1922 yılında kendi baş yapıtı olan Kamu Oyu’nu (Public Opinion) yayınlayan Lippmann, stéréotype deyimini geliştirecektir.
Stéréotype deyimi, bir toplumda belli bir grup insanı, içgüdüsel olarak kimi nitelikler yükleyerek sınıflandırmak demek.
Öyle ki, bunlar liberal, bunlar demokrat ve şunlar da sosyalist demek artık klişeleşmiş değerlendirmeler olmaktadır.
Kısası Walter Lippman, düşünsel plandan uluslararası ilişkilere değin öylesine etkin bir ‘entelektüel’dir ki, üzerinde durmaya değer.

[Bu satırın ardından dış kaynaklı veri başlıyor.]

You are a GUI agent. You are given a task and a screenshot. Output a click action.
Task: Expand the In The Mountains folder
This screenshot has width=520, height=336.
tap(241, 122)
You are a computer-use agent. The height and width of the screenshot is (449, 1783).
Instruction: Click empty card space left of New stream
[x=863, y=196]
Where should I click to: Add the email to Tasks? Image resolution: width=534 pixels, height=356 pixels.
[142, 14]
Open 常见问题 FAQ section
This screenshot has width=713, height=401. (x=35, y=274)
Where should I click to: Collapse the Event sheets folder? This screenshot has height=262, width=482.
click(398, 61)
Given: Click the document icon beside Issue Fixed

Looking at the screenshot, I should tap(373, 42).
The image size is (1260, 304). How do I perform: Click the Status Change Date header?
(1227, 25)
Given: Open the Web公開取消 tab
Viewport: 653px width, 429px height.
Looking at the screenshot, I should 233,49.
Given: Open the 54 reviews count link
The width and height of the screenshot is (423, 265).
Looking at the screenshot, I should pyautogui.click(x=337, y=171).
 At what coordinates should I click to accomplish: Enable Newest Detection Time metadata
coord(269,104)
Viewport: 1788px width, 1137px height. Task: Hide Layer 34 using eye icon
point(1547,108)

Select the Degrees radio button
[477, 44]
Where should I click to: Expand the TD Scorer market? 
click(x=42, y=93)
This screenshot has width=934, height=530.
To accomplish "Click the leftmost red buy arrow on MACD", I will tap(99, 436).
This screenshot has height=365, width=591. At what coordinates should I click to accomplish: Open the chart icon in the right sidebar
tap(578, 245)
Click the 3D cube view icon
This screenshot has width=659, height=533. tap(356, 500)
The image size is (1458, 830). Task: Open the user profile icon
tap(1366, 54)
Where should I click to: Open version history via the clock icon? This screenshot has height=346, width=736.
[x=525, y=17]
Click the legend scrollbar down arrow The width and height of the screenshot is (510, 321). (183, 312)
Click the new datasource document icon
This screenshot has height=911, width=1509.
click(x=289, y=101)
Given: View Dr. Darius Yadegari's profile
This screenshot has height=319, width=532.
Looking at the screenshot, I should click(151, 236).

Ulusal planda ise, ‘demokrasi’lerde uzlaşı üretimi (manufacture of consent) denilen tekniklerin de yaratıcısıdır denilebilir.
Yani medya aracılığıyla ‘kamuoyu’ üretilebilir ki, bu da ‘demokrasi’nin sözde ‘Erdem’leri arasındadır.
Kaldı ki, The Republic dergisinden ayrılarak, basında Pulitzer Ödülü diye bilinen ödülün kurucusu Joseph Pulitzer’in oğlu Ralph Pulitzer’in dergisi The World’a geçerek artık tam anlamıyla ‘global’ planda etkin olacaktır.
(Sürecek)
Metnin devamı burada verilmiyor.